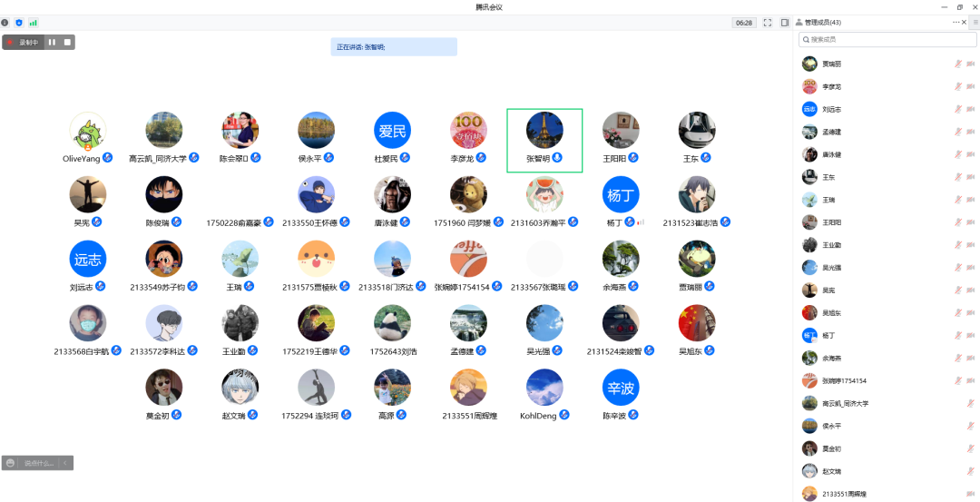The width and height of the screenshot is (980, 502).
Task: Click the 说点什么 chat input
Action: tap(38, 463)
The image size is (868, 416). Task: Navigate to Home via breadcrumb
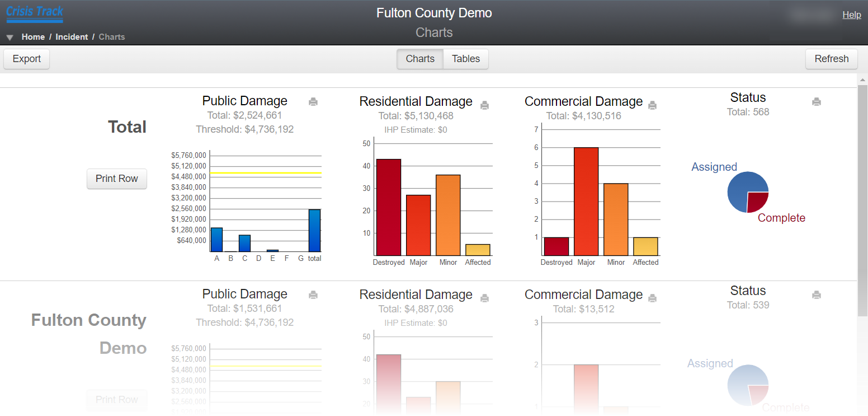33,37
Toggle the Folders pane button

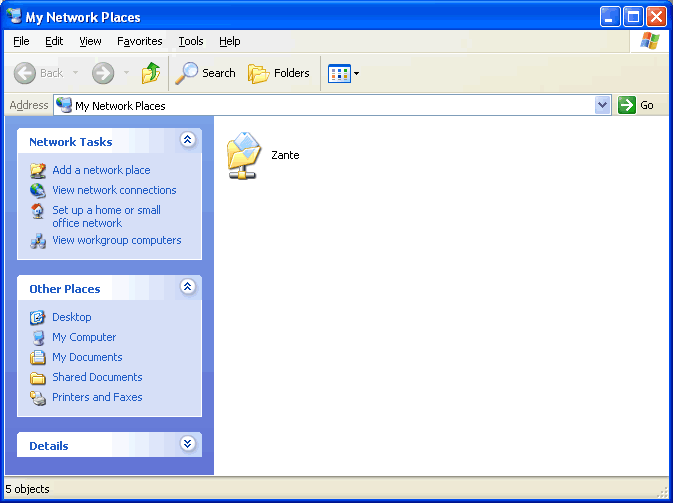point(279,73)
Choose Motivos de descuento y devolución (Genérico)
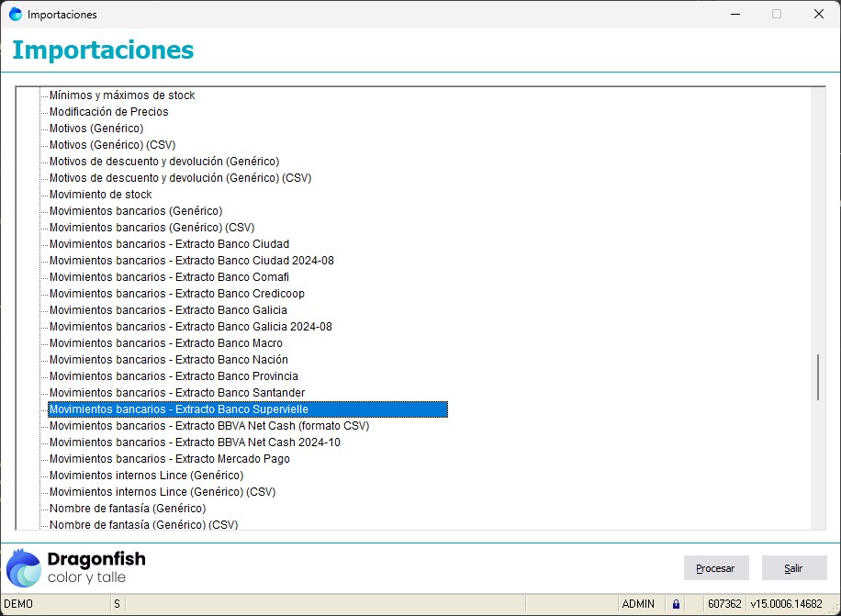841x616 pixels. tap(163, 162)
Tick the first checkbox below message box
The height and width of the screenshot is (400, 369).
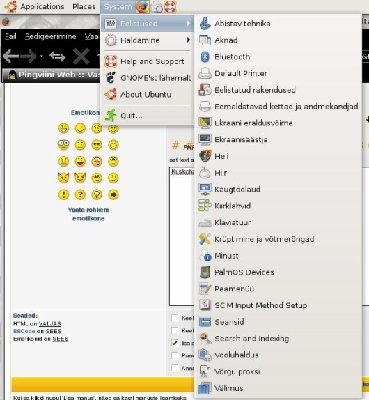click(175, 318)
________________
From the line with "Toggle the Folders pane button" through the last line of the entries above, transcribe everything exactly, both ends included, but not the pictures.

Toggle the Folders pane button

point(279,73)
Choose Motivos de descuento y devolución (Genérico)
841x616 pixels. tap(163, 162)
Tick the first checkbox below message box
The height and width of the screenshot is (400, 369).
click(175, 318)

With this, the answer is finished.